First day of training camp and Calgary Flames Head Coach Mike Keenan is revved up and ready to go.
The ice is in, skates are laced and prospects have been through a number of grueling physicals and are prepared to make a good first impression.
"You get one opportunity to make a good first impression," said Keenan. "But I expect the players who have played for a year or two in the American Hockey League, who are really promising young players will step up and show us what they have."
That's not to say only the prospects who have spent some time with the Flames farm team, are the only rookies who have a fighting chance of stepping into the lineup.
According to Keenan, the coaching staff is always looking for players who stand out, no matter what level of hockey they are graduating from.
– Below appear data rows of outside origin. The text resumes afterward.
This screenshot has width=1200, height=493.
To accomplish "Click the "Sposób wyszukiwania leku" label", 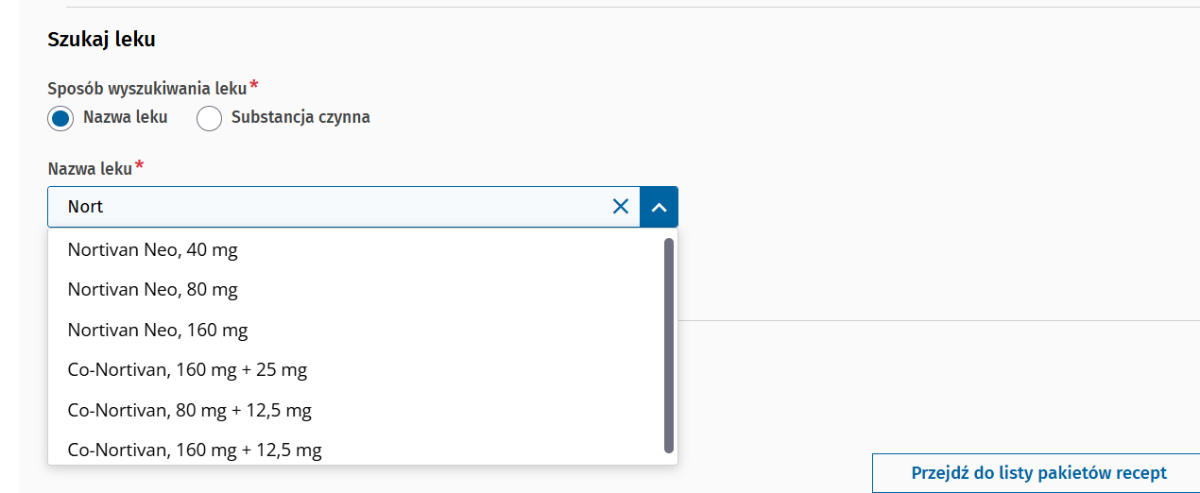I will click(x=147, y=88).

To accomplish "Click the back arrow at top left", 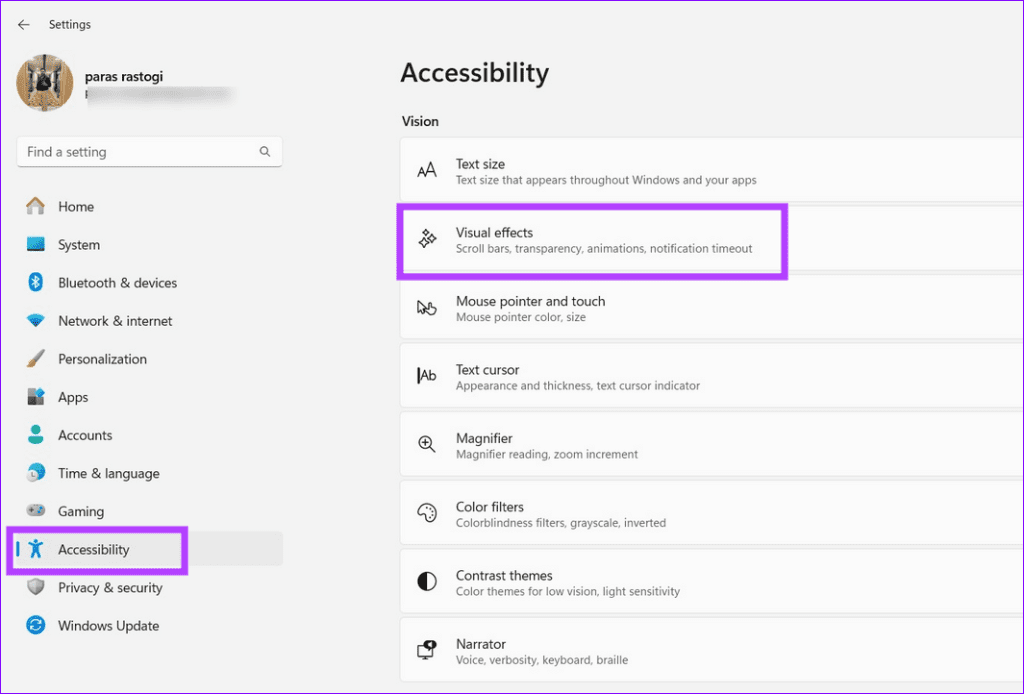I will 23,24.
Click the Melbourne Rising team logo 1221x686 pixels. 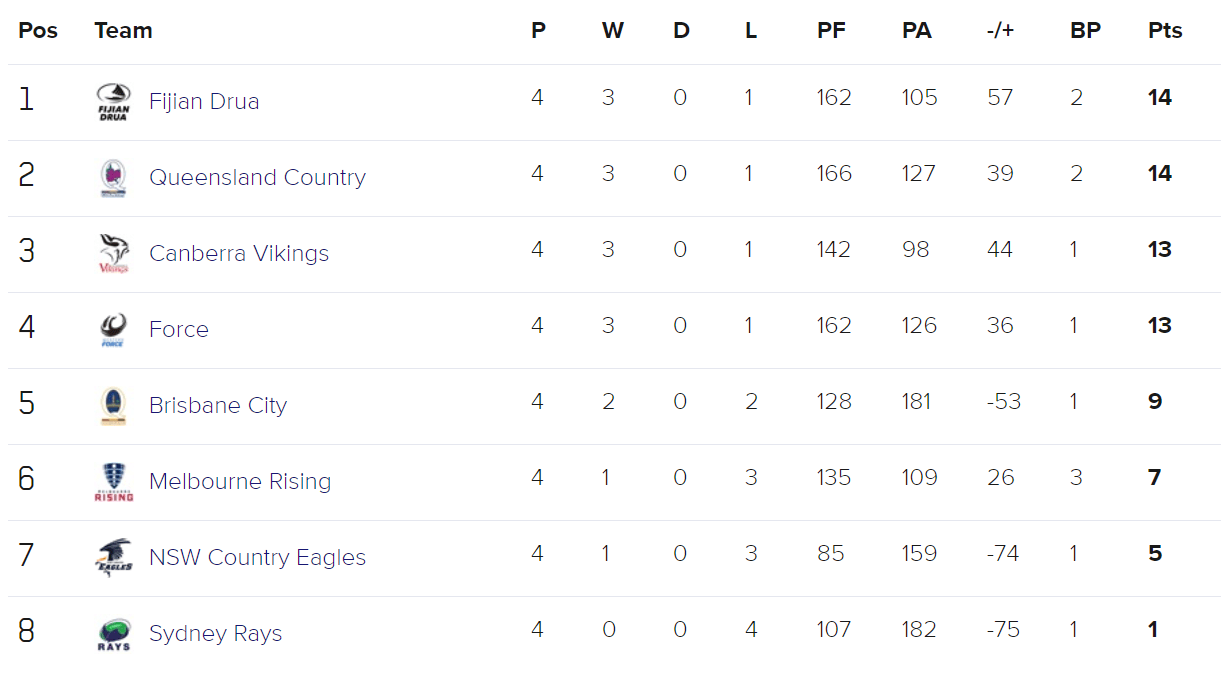pos(114,482)
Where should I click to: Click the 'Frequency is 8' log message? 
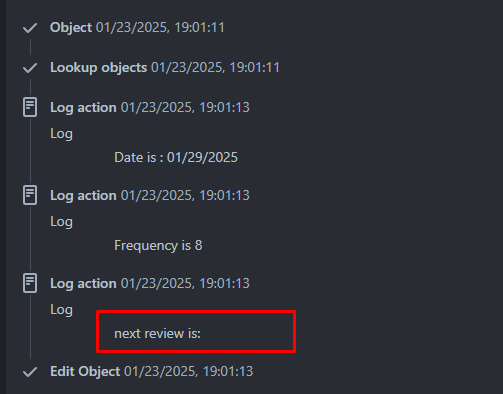[158, 246]
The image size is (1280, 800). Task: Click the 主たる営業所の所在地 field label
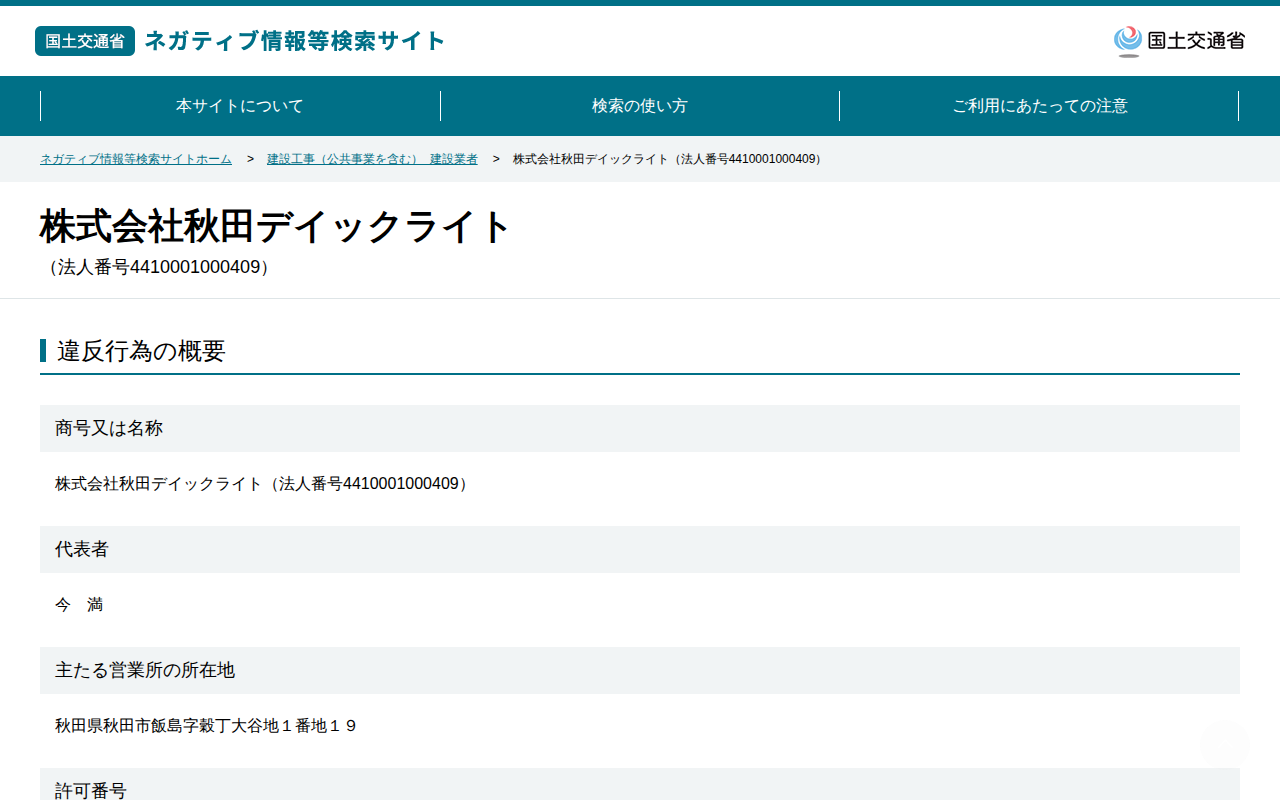tap(145, 670)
"You always try to find and hope that there's going to be a surprise somewhere," added Keenan.
"If that's one player jumping out that no one ever expected to play on the team, or it could even be a free agent walk on, those things happen, and that's a real boost to our team and organization when things like that happen."
But it's not as easy as just walking on and getting your feet wet right away. There are two things at stake according to the 57-year-old coach. First, a player has to make such an impression that coaches find it beneficial to give them the opportunity to play a game or to be looked at seriously.
Secondly, they have to displace, what would most likely be, a veteran player.
"If someone's going to lose their job they're going to fight for it," said Keenan. "If a youngster is making a big enough impression to stay there and push somebody out of a job then the dynamics only make the team more competitive and better."
All that is left is getting over those first day jitters, which Keenan understands each prospect needs to do before they can perform to their full potential.
"I think that's important for them to get in a level of comfort and then get into a competitive aspect," commented Keenan.
"We'll make evaluations based on how they're going to move forward with the other group when they arrive next week."
So what advice would the Stanley Cup winner give to up-and-comers?
"Control the things you can control. You can't be responsible for the evaluators; you can only be responsible for what you're doing on the ice," said Keenan.
"I think that if they focus on what they think their strengths are for right now, that's the best advice we can give them."
Keenan, who has spent 18 years behind the bench in the NHL, led the Philadelphia Flyers to the Stanley Cup Finals twice and the Chicago Blackhawks once before capturing the Stanley Cup with the New York Rangers in 1994.
The native of Bowmanville, ON also spent time in St. Louis, Vancouver, Boston and Florida before taking on a coaching role in Calgary this past June.
The three-time President Trophy winner's resume also includes six division titles, three All-Star Games, three 50 plus win seasons and five 100 point seasons. He is also 6th all time in NHL wins with 584.